AbstractGMZ bentonite has been selected as a potential material for the construction of engineered barrier in the Chinese program of geological nuclear waste disposal, for its high montmorillonite content, high cation exchange capacity (CEC) and large specific surface etc. Studies on mineralogy and chemical composition, mechanical properties, hydraulic behavior, swelling behavior, thermal conductivity, microstructure and volume change behavior of GMZ bentonite were performed from 1980s. Based on a review of the former studies, achievements on experimental and theoretic results obtained on compacted GMZ bentonite specimens including basic properties, thermal, hydraulic and mechanical behaviors are presented in this paper. Results show the thermal conductivity of GMZ bentonite and the bentonite-based mixtures influenced by its dry density, water content, mixture of other materials and degree of saturation etc. Water retention capacity of highly-compacted GMZ bentonite decreases as the temperature increases under confined and unconfined conditions. The hysteretic behavior in the water retention curves of the compacted GMZ bentonite is not so significant at 20 or 40°C. The unsaturated hydraulic conductivity of compacted GMZ bentonite under unconfined conditions is higher than that of under confined conditions. This is possibly induced by the difference in the mechanism of microstructural changes during hydration under different confining conditions. The compaction curves for GMZ bentonite with different dry densities are clearly step-phased. And the optimum water content for GMZ bentonite is about 15%. An exponential relationship between swelling pressure and dry density of highly-compacted GMZ bentonite was determined for the prediction of swelling pressure. Furthermore, the void ratio after swelling for unconfined sample also can be predicted using diffuse double layer (DDL) theory.
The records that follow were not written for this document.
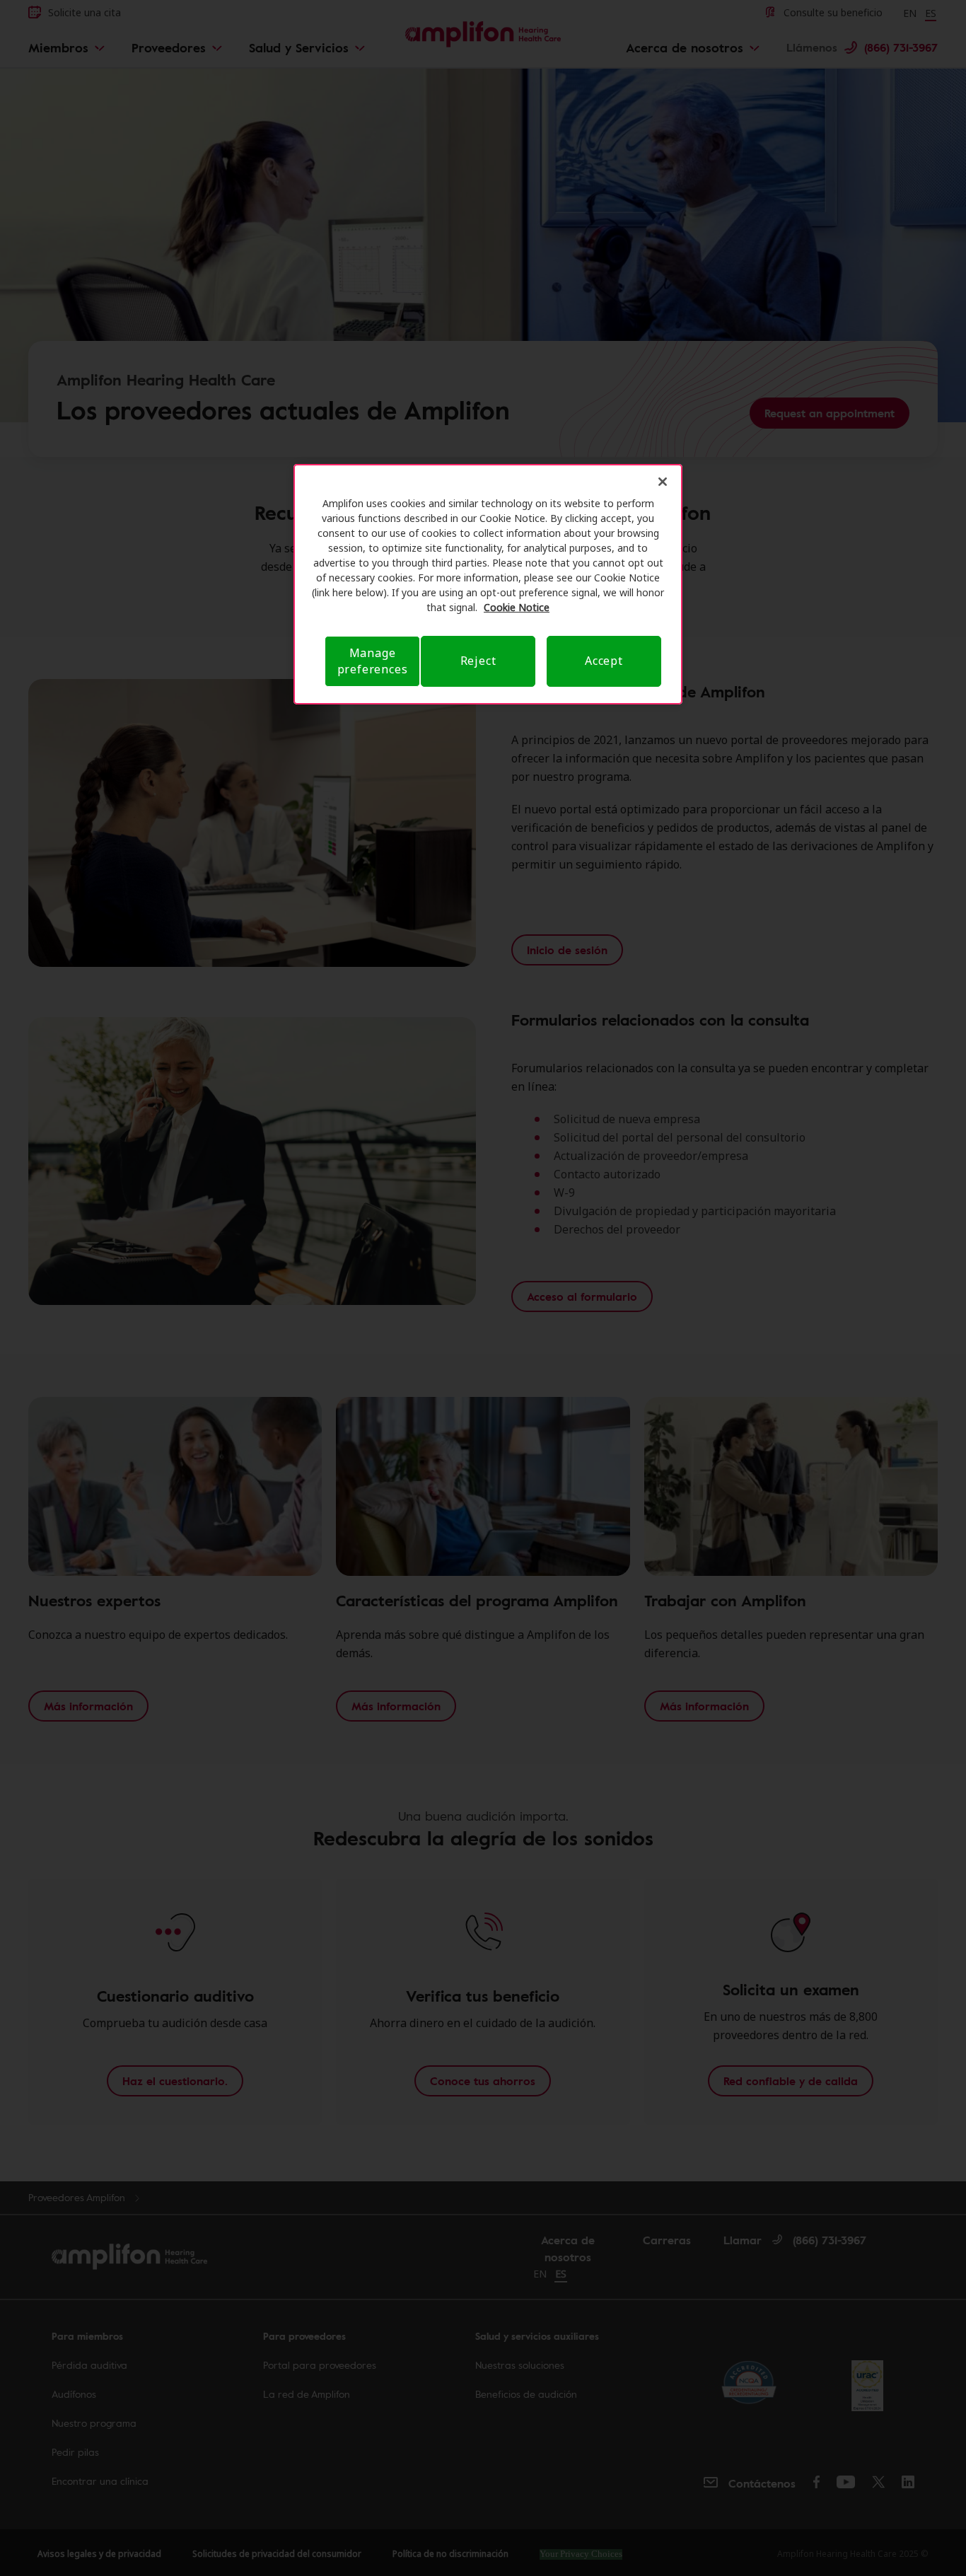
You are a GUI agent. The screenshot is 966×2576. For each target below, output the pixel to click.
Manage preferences (372, 661)
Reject (478, 660)
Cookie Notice (516, 607)
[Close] (662, 481)
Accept (604, 660)
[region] (487, 584)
Research highlights► The thermal conductivity of compacted GMZ bentonite and the bentonite-based mixtures increase as the dry density and water content increase; for the same water content and dry density, the thermal conductivity of the mixture is higher than that of pure bentonite. When the saturation is higher than 20%, there is a linear relationship between the thermal conductivity and the saturation. ► The water retention capacity of compacted GMZ bentonite decreases as the temperature increases, regardless of confining conditions. At a certain temperature, the constraint conditions have little influence on the water retention capacity of the compacted bentonite at high suction, but the water retention capacity of the confined specimen is lower than that of the unconfined specimen at low suction. ► For the same suction, the unsaturated hydraulic conductivity of compacted GMZ bentonite under unconfined conditions is higher than that of under confined conditions. ► The dry density of GMZ bentonite increases when the compaction pressure increases, but the increase slows sharply when the compaction pressure is higher than 30 MPa. The optimum water content for GMZ bentonite is about 15%. ► The problems related to the influence of temperature on the behavior of the GMZ bentonite, the migration law of radionuclide in compacted bentonite and sealing properties of the GMZ bentonite-based materials under T-H-M-C coupled conditions, etc., should be the key issues to be explored in the future.